"Narrar por capas", taller con Elena Odriozola y Gustavo Puerta Leisse


Hace unos días me enteré de la feliz noticia de que era una de las veinte personas seleccionadas para asistir los días 14 y 15 de diciembre al taller Narrar por capas, de Elena Odriozola y Gustavo Puerta Leisse, dentro de las actividades de este año del Mazoka, ¡menudo lujo!. Además era en Vitoria, una ciudad que conocía de pasada pero que me tenía enamorada, así que encantada de volver a pisarla.   

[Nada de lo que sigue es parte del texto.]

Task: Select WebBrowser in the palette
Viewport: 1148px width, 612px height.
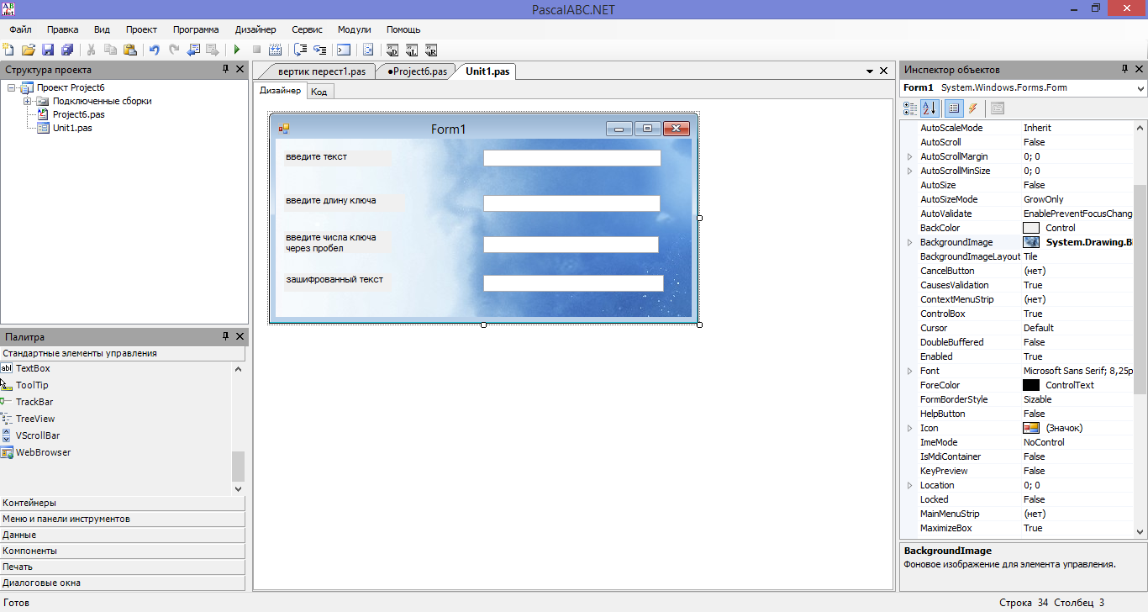Action: tap(43, 452)
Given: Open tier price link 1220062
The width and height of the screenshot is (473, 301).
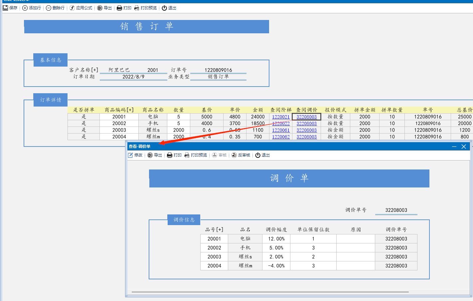Looking at the screenshot, I should tap(281, 137).
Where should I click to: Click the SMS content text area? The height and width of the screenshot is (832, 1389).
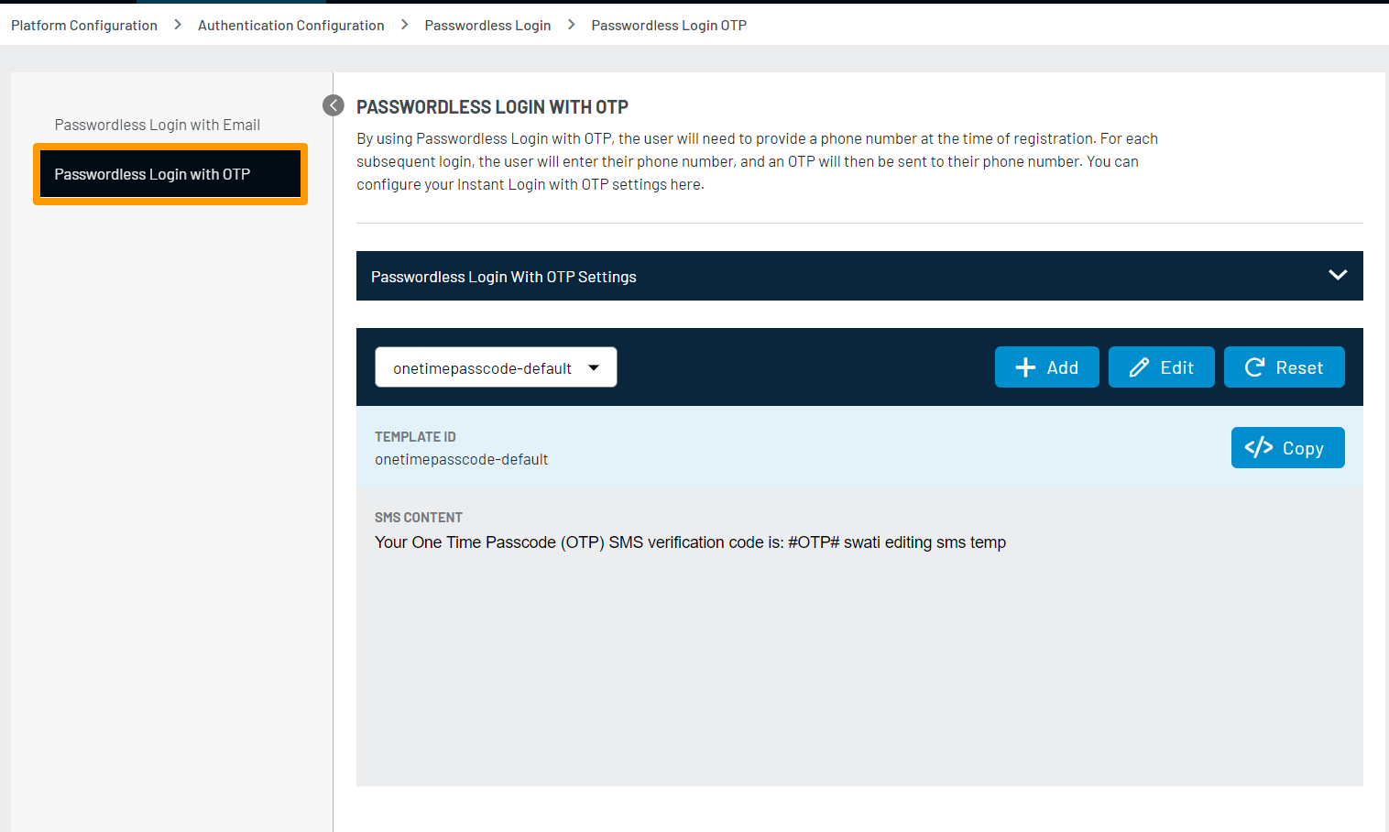click(x=690, y=542)
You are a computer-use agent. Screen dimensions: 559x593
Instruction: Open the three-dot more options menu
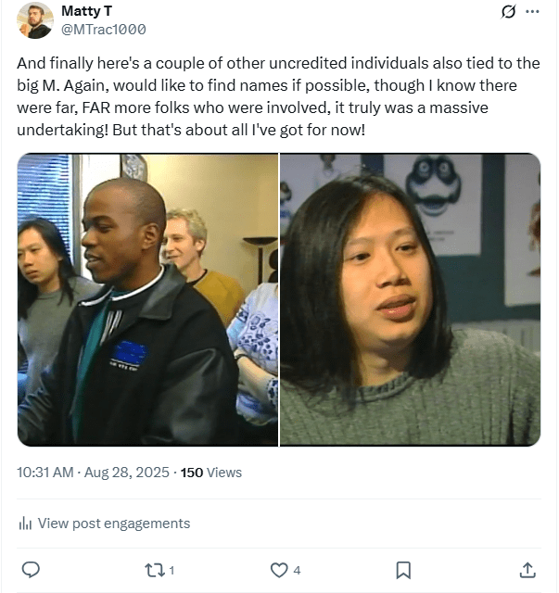[532, 12]
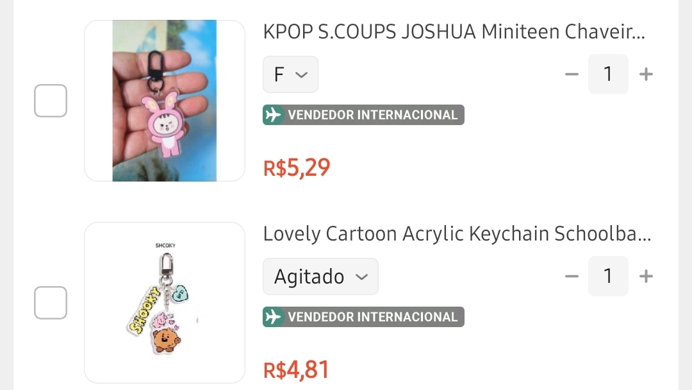Tap the Vendedor Internacional label under Agitado
Viewport: 692px width, 390px height.
click(x=373, y=317)
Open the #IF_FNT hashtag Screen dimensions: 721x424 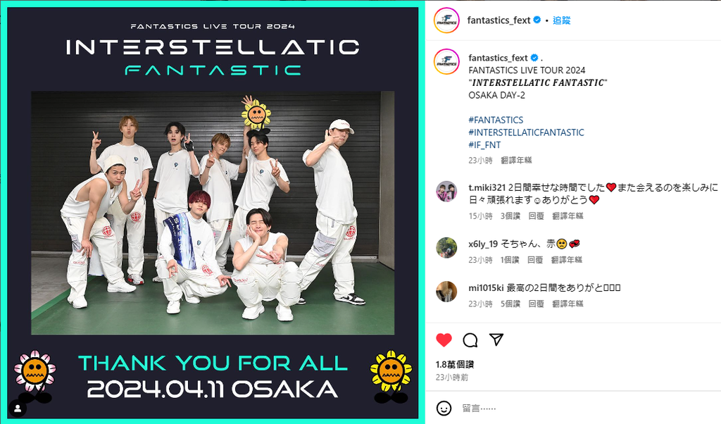(x=484, y=145)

Elena había trabajado recientemente con papeles recortados por capas para una serie de ilustraciones tituladas BAZAR – Catálogo de juguetes, que hace un par de meses pudo verse expuesta en Madrid.   El objetivo del taller era realizar una imagen con esa técnica que tuviera que ver con un juguete de nuestra infancia. Para comenzar a practicar con el cúter y entender un poco el funcionamiento de la técnica, nos dio dos fotocopias con una de sus imágenes de El Bazar en la que teníamos que recortar las masas negras y superponer después los dos folios para ver el resultado.

Prueba de corte, la ilustración es de Elena Odriozola.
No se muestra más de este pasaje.